I "casi" Amazon e Playstation dei giorni scorsi scatenano forti dubbi sull'affidabilità delle piattaforme virtualizzate e mettono in allame i detentori dei dati. Ma a sopresa un sondaggio del Ponemon Institute rivela che i provider non si ritengono responsabili della tutela delle informazioni

di Patrizia Licata
La maggior parte dei provider di servizi cloud non considera la sicurezza tra le proprie principali responsabilità, perché occuparsi di security è compito del cliente, secondo quanto emerge da un sondaggio del Ponemon Institute realizzato intervistando 127 fornitori di cloud computing, 24 dei quali in sei Paesi europei e gli altri negli Stati Uniti. Un risultato sorprendente, commenta oggi il Wall Street Journal, che arriva a pochi giorni dal massiccio attacco hacker alla rete della PlayStation Sony che potrebbe aver compromesso i dati di oltre 70 milioni di utenti.

Lo stesso Larry Ponemon, Ceo del Ponemon Institute, si è detto stupito degli esiti del sondaggio: “Abbiamo scoperto che una piccola percentuale di fornitori di servizi cloud ritiene di doversi occupare della sicurezza delle informazioni che vengono loro affidate dai clienti e di doverlo fare secondo alti standard”.

“L'opinione diffusa tra i provider di servizi cloud è invece di essere fornitori di una soluzione It low cost e che quindi tenere i prezzi bassi è l'obiettivo principale. Costruire sistemi di sicurezza affidabili farebbe salire i costi e li renderebbe meno competitivi”, aggiunge Ponemon.

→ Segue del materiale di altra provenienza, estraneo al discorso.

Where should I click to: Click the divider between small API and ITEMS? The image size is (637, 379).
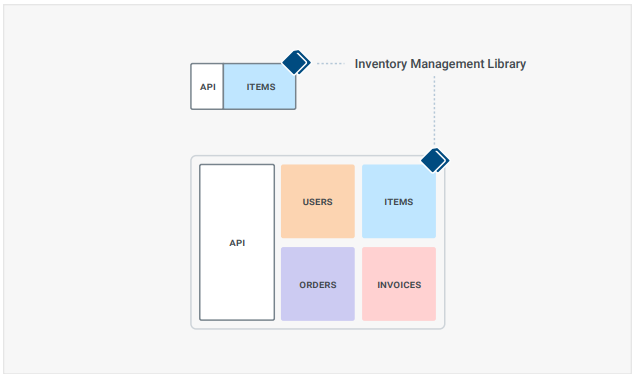tap(223, 87)
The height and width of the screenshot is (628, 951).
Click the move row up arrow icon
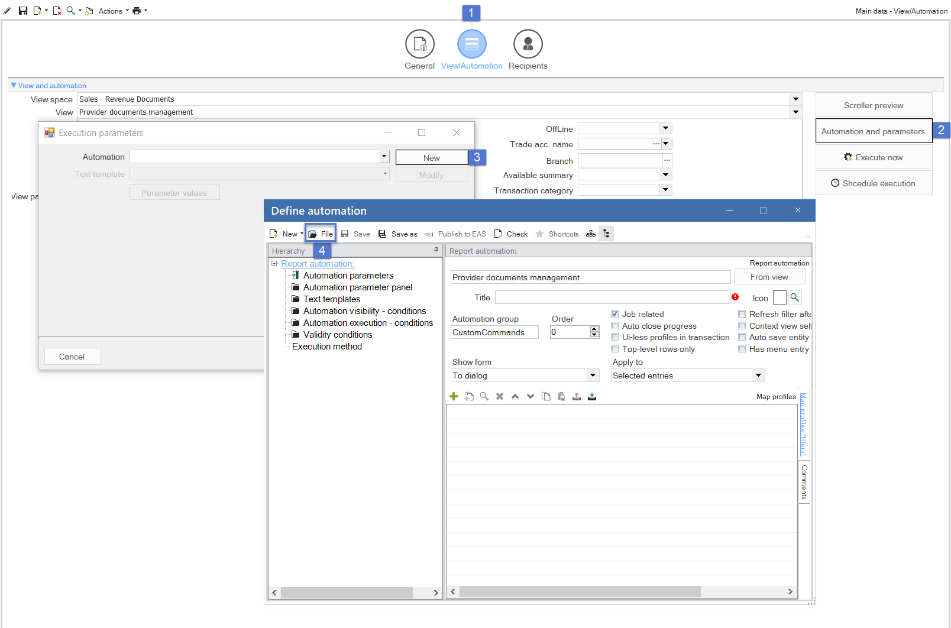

Il Ceo dell'istituto di ricerche americano ammette che il campione di 127 provider non è molto ampio, ma rappresenta comunque una percentuale significativa di fornitori di servizi cloud.

Dal sondaggio emerge che solo il 18% dei provider europei di cloud computing è pienamente d’accordo con l'affermazione che la sicurezza è un vantaggio competitivo sul mercato del cloud. La maggioranza dei fornitori, invece (il 79%), rivela di assegnare il 10% o anche meno delle risorse e delle iniziative It alla sicurezza e ad attività di controllo. L’opinione diffusa è che a mettere in sicurezza i dati debba pensare il cliente.

Il sondaggio è il secondo del suo genere condotto dal Ponemon Institute. Un anno fa l’istituto ha intervistato un campione di utenti dei servizi di cloud computing e quasi il 70% aveva risposto di ritenere i fornitori responsabili della sicurezza delle risorse sulla nuvola.

“E’ chiaro che ci sono due concezioni opposte su chi debba essere responsabile della messa in sicurezza della ‘nuvola’ e ciò significa che le aziende oggi potrebbero fidarsi eccessivamente della sicurezza offerta dai loro vendor del cloud”, secondo gli analisti del Ponemon Institute.

In un commento che accompagna lo studio, Mike Denning, general manager for security di CA Technologies, mette in guardia: “Se il rischio di intrusione supera i possibili risparmi sui costi e la flessibilità, l’adozione del cloud potrebbe rallentare o addirittura bloccarsi, almeno finché le aziende non torneranno ad avere fiducia nella sicurezza del cloud e la riteranno di pari livello se non superiore a quella che possono garantirsi da sole”.